Sunday Independent (Ireland)

WHAT LIES BENEATH

- Niall MacMonagle

The Athenaeum Portrait by Gilbert Stuart oil on canvas 1796, courtesy MFA Boston

FOR 15 minutes, 30 years ago, all across America, there stood a human, long, love-in of a wall; six and a half million people held hands from sea to shining sea. Many in that human chain on Sunday, May 25 1986, donated $10 to charity. Liza Minnelli, Dionne Warwick, Ronald Reagan, Michael Jackson, and Robin Williams were among the celebs who took part. Looking back now at Hands Across America reminds us that kindness, as the Dalai Lama says, is the only religion. And then you’re distracted by 1980s fashion disasters: mom jeans and big hair.

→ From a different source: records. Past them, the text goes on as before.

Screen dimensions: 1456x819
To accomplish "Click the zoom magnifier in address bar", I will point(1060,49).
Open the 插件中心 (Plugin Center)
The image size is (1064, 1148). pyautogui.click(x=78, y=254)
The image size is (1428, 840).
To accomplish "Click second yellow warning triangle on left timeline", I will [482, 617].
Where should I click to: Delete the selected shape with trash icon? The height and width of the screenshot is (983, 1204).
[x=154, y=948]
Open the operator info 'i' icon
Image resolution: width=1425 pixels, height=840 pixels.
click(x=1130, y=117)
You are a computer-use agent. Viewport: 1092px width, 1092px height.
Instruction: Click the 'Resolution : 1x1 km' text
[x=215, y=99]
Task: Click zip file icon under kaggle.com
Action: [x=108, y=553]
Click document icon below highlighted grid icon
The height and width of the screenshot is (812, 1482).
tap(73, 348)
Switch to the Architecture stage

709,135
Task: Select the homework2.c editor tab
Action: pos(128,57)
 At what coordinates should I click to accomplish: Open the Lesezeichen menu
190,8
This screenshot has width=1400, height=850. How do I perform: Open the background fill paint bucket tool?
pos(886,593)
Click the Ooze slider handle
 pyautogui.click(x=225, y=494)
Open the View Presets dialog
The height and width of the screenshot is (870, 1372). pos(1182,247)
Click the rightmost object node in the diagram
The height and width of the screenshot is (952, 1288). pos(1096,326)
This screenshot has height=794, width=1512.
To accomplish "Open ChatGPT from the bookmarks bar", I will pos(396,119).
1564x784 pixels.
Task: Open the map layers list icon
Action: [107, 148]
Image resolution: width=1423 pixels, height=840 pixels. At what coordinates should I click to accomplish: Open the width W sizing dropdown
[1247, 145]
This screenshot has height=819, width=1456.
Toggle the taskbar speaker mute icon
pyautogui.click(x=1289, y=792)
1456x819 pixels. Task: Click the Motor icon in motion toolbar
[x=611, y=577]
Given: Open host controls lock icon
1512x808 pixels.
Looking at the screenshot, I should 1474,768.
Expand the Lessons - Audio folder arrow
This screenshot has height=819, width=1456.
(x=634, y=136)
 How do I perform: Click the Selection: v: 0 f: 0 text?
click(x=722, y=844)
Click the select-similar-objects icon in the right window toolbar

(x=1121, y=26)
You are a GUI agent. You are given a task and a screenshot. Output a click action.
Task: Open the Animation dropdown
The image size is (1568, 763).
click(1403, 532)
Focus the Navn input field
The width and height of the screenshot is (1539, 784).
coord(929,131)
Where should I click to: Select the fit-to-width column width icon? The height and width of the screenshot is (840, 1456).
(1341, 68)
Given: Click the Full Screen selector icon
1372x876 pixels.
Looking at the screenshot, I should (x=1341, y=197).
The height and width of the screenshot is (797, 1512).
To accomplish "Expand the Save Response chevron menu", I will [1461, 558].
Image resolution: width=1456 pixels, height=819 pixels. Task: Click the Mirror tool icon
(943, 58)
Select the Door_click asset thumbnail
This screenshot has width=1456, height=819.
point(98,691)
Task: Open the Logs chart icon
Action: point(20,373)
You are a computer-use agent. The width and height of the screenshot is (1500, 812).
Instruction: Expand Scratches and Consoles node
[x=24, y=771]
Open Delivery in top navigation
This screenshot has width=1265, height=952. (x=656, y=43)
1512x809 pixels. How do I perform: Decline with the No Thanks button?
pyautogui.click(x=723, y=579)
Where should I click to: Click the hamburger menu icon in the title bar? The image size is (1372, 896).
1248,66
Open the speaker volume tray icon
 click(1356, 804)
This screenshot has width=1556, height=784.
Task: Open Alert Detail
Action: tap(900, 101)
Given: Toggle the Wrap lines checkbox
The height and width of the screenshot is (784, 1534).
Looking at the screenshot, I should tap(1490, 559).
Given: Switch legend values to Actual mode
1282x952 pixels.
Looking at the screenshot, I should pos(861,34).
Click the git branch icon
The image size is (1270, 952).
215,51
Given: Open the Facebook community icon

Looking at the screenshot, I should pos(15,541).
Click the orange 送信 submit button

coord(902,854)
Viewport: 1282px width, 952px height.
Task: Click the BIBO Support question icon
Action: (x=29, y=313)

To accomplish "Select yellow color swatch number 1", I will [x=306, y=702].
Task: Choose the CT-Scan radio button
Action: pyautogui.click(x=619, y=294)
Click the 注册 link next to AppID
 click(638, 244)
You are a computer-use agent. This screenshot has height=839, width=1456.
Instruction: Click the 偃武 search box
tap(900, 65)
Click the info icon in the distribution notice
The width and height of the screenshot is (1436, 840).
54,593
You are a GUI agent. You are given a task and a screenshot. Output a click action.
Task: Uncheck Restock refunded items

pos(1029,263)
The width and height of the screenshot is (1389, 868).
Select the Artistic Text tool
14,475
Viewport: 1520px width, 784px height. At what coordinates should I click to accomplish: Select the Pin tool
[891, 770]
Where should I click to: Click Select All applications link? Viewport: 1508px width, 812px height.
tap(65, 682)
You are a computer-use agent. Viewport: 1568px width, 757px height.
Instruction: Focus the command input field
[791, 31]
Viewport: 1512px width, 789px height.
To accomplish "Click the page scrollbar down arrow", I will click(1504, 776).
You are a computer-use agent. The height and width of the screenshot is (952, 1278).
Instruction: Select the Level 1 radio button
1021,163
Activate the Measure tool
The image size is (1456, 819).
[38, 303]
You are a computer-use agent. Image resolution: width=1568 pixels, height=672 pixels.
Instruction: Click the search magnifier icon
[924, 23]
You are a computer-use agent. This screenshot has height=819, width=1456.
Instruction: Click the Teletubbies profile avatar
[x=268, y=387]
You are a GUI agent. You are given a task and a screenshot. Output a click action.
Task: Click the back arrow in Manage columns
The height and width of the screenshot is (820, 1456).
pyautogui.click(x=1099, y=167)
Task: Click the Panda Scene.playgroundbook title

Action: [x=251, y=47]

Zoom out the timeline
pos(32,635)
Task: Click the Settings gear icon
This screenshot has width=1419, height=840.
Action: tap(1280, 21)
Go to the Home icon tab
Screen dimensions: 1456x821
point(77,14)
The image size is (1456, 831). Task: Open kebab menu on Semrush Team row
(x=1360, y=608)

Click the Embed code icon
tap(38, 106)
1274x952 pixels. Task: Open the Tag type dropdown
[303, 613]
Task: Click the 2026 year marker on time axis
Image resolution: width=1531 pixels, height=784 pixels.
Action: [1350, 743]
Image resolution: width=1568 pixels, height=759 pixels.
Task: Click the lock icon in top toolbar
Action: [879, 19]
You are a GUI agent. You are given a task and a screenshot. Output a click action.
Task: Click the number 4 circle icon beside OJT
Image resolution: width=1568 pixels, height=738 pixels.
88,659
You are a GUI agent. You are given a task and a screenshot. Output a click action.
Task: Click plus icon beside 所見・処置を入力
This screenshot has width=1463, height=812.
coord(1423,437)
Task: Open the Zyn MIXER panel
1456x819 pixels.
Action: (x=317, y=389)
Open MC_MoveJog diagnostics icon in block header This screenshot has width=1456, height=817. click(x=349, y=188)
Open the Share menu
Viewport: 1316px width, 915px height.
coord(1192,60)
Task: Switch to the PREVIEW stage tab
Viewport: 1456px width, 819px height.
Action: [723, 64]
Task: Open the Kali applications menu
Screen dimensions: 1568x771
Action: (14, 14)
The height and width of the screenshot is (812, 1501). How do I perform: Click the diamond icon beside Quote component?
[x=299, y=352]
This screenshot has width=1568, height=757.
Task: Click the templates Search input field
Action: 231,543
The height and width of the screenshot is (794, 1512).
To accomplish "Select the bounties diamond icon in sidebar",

There’s another wall being planned, of course, in Mr Trump’s crazed imaginatio­n: a wall along the Mexican border, all 1,989 miles of it, the most frequently crossed internatio­nal border in the world. Emma Lazarus’s sonnet, written in 1883 and inscribed on the Statue of Liberty, was an open invitation: “Give me your tired, your poor, Your huddled masses yearning to breathe free”; it welcomed the disadvanta­ge, the dispossess­ed. Well, not anymore, if Donald John trumps it. Who will be America’s 45th President? We’ll know on November 8, but America’s first President, George Washington, is still a powerful, admired presence. Washington DC is named for him, his portrait is on the mighty dollar bill, and this unfinished portrait by Gilbert Stuart is deservedly famous.

Stuart, born Rhode Island, 1755, lived in England, Ireland, and, returning to America aged 38, he painted Washington over 120 times, and the next five Presidents of the United States. In this painting, named The Athenaeum Portrait, dated 1796, and painted from life during Washington’s second term, is the source of all Stuart’s other portraits of Washington, who retired from the Presidency in 1797 and died two years later.

The powdered wig tells us that it’s eighteenth century, but nothing else. The bare, blotchy, cloudy stretches of canvas look cool and funky to a modern eye; the focus is on the sitter’s wise and steady gaze.

Will Trump get to build? Has he not heard of Robert Frost’s “Something there is that doesn’t love a wall”? One thing’s for sure, it’ll be a bad day for America if he does, yet another bad hair day for its architect.